* _Instructions to follow_
Please retype the entries below word for word, beginning with the very first line and stopping after the line that contains "will [x=409, y=188].".

* _Input for this task_
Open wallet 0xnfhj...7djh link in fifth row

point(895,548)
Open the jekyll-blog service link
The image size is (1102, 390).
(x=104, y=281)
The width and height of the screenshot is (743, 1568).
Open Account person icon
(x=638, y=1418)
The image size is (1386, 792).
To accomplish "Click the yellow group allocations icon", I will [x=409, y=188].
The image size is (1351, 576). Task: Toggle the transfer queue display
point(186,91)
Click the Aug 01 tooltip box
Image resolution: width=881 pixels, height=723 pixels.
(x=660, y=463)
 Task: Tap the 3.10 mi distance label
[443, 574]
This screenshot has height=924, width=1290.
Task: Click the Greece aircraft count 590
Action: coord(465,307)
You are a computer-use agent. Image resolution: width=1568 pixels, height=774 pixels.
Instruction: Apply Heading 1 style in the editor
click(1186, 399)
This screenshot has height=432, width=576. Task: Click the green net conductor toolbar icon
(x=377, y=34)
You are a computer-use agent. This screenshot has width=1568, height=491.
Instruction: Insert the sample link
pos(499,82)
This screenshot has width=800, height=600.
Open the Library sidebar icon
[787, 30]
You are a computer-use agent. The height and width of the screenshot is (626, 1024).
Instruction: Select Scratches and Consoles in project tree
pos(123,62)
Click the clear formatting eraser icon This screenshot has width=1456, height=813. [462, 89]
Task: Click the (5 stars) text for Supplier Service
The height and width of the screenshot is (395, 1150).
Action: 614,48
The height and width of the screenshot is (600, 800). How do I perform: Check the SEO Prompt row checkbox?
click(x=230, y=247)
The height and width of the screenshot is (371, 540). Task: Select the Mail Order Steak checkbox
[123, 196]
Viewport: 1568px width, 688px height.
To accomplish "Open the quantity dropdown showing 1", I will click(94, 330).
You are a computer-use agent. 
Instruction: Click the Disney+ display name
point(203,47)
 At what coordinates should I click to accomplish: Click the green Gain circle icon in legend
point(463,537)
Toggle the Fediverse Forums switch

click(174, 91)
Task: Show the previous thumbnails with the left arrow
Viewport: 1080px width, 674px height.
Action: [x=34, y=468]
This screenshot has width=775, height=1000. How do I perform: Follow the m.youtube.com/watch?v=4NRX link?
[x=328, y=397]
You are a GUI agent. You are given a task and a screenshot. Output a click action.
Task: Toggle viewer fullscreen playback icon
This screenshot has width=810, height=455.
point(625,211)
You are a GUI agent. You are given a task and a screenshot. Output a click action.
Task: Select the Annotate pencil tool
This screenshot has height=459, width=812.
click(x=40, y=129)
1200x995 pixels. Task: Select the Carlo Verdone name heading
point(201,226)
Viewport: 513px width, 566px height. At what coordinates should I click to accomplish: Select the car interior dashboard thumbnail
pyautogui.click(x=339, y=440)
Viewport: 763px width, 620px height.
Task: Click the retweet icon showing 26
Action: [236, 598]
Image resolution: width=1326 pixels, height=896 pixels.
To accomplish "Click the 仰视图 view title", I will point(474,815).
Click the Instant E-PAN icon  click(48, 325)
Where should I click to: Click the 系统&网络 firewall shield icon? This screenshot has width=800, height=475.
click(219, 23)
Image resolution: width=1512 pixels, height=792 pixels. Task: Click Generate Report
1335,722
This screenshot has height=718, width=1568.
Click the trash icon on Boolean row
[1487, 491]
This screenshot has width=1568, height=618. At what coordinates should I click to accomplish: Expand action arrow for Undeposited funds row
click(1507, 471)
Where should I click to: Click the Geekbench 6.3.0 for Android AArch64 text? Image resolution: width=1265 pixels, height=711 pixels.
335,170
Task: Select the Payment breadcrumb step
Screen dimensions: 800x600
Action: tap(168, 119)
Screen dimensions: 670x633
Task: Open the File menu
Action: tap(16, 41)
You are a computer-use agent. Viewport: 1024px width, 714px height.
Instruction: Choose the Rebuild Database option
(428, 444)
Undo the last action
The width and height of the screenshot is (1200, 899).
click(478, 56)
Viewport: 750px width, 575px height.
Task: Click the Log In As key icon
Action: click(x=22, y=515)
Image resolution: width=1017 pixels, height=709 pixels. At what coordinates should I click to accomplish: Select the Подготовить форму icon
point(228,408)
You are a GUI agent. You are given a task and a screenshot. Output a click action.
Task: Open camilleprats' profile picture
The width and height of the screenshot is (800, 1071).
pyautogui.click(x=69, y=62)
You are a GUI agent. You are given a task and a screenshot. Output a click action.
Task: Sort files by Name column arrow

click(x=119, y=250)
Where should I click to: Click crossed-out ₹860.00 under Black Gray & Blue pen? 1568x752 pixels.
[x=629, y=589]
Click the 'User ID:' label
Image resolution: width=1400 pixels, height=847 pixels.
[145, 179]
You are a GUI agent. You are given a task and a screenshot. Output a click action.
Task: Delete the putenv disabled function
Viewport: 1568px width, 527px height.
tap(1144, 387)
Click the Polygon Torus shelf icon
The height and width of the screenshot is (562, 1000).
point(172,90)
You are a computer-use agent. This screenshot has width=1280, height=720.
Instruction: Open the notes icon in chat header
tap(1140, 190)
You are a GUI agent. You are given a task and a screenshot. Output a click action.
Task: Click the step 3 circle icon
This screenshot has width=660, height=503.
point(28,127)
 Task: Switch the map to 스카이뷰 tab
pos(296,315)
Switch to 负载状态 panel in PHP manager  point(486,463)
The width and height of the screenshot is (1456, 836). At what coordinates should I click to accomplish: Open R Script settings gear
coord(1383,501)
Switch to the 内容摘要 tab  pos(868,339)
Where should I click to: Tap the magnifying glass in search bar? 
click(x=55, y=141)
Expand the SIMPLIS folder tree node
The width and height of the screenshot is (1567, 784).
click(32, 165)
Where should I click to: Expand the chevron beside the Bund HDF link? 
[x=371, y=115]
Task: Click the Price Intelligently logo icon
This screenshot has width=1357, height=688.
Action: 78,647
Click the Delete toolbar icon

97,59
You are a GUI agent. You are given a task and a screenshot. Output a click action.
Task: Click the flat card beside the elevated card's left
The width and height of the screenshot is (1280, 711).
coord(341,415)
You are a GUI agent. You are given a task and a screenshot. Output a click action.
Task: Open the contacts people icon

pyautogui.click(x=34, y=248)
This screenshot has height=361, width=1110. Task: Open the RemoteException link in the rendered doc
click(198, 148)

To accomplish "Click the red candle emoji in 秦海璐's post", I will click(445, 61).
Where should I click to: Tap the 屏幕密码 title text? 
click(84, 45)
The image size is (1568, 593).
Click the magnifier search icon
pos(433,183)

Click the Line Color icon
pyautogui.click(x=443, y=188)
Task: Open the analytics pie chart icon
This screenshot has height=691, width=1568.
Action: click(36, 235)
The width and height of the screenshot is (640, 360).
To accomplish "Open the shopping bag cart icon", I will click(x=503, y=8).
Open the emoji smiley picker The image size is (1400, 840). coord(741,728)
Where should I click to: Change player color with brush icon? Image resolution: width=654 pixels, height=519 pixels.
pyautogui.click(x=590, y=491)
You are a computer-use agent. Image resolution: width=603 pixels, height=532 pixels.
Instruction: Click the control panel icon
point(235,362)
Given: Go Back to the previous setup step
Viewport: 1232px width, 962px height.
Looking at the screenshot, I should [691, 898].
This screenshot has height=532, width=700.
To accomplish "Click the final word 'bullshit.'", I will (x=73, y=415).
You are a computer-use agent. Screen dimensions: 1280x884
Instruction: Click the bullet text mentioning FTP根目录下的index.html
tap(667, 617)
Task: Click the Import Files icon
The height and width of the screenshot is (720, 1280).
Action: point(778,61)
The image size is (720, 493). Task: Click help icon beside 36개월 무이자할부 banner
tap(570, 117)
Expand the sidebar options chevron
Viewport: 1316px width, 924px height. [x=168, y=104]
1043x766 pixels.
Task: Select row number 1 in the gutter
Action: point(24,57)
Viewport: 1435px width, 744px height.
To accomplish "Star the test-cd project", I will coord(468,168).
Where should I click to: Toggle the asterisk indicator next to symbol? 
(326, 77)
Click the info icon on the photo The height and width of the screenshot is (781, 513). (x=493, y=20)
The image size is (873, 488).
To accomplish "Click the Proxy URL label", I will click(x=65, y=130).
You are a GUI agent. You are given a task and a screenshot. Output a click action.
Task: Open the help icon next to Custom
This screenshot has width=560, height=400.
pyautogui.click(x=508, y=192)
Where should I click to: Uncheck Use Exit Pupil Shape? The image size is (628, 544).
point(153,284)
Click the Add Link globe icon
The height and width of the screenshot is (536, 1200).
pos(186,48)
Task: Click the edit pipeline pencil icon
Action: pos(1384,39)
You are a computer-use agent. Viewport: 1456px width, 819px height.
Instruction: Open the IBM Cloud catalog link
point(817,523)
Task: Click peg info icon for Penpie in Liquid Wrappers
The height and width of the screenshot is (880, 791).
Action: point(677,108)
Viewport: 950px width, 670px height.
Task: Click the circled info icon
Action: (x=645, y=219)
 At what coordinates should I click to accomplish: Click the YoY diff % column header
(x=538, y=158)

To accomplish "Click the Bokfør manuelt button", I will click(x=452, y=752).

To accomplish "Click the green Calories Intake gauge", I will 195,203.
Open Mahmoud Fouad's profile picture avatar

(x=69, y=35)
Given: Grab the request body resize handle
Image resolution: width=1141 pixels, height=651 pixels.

* _Output_
Open wallet 0xnfhj...7djh link in fifth row

point(895,548)
Open the jekyll-blog service link
The image size is (1102, 390).
(x=104, y=281)
The width and height of the screenshot is (743, 1568).
Open Account person icon
(x=638, y=1418)
The image size is (1386, 792).
To accomplish "Click the yellow group allocations icon", I will [x=409, y=188].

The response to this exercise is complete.